Records from a data source.
********
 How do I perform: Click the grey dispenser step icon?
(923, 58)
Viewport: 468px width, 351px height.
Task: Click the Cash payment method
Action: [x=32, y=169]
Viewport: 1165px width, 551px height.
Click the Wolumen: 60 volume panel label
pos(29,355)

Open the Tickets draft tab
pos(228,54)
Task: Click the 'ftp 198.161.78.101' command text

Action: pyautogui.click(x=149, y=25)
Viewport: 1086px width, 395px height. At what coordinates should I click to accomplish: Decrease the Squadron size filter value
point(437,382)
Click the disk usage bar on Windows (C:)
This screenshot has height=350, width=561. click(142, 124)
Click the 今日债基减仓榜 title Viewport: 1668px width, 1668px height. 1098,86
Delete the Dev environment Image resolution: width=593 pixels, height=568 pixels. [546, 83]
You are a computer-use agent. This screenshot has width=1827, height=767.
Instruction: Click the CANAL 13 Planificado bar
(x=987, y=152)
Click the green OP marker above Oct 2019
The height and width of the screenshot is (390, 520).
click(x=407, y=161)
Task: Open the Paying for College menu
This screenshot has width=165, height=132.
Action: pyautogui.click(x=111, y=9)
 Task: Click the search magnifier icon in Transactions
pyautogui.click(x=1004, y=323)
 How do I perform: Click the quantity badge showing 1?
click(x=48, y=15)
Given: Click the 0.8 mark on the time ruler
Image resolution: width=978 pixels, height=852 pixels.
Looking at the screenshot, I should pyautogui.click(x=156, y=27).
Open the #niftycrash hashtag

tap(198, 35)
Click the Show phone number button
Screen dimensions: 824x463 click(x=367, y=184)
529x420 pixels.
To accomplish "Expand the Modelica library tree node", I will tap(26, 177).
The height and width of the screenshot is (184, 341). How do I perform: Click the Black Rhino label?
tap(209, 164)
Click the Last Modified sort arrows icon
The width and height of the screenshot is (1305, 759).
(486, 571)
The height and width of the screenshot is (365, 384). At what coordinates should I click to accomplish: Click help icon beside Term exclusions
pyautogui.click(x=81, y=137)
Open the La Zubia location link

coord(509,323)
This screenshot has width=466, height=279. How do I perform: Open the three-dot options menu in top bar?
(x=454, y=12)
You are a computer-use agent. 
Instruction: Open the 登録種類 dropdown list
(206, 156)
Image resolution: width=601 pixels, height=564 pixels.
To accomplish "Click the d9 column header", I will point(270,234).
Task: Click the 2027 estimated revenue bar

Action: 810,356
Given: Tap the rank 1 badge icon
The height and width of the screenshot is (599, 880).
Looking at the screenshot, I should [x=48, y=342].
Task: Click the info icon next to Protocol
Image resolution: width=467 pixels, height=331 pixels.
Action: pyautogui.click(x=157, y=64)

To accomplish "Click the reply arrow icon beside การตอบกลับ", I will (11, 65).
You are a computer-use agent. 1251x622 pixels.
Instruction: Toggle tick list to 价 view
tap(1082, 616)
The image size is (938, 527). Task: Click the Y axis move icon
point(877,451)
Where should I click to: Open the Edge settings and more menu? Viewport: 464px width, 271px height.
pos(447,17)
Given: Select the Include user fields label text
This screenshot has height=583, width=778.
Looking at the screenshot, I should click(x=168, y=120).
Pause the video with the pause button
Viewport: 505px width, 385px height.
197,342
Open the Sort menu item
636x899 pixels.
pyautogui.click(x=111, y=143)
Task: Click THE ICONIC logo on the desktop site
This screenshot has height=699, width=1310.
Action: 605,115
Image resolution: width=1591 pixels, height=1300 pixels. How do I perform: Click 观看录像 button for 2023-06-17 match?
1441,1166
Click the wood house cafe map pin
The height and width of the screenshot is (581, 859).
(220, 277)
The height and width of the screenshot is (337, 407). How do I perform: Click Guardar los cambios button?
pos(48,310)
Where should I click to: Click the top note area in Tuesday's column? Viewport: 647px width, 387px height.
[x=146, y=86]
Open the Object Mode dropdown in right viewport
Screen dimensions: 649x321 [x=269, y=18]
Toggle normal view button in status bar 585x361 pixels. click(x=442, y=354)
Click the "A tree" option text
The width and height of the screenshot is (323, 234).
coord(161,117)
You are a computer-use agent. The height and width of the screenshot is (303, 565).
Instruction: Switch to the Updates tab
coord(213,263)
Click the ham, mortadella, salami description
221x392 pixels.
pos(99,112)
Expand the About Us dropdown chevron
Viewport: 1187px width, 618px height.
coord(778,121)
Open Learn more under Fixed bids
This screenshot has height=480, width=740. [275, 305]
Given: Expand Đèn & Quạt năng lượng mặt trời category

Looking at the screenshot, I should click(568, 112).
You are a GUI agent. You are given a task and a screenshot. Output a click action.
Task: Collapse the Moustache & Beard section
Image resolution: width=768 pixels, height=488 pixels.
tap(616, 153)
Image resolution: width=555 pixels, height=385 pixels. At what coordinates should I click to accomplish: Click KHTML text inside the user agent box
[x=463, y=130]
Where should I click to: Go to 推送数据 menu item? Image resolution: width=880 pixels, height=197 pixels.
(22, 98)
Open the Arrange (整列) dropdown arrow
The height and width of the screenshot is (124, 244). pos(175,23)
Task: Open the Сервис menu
********
Activity. Report all lines of the data above that include the string "computer".

Result of the exercise.
You are a computer-use agent. This screenshot has width=1827, height=767.
You are a computer-use agent. 
You are a computer-use agent. 1251x622 pixels.
You are a computer-use agent. The height and width of the screenshot is (303, 565).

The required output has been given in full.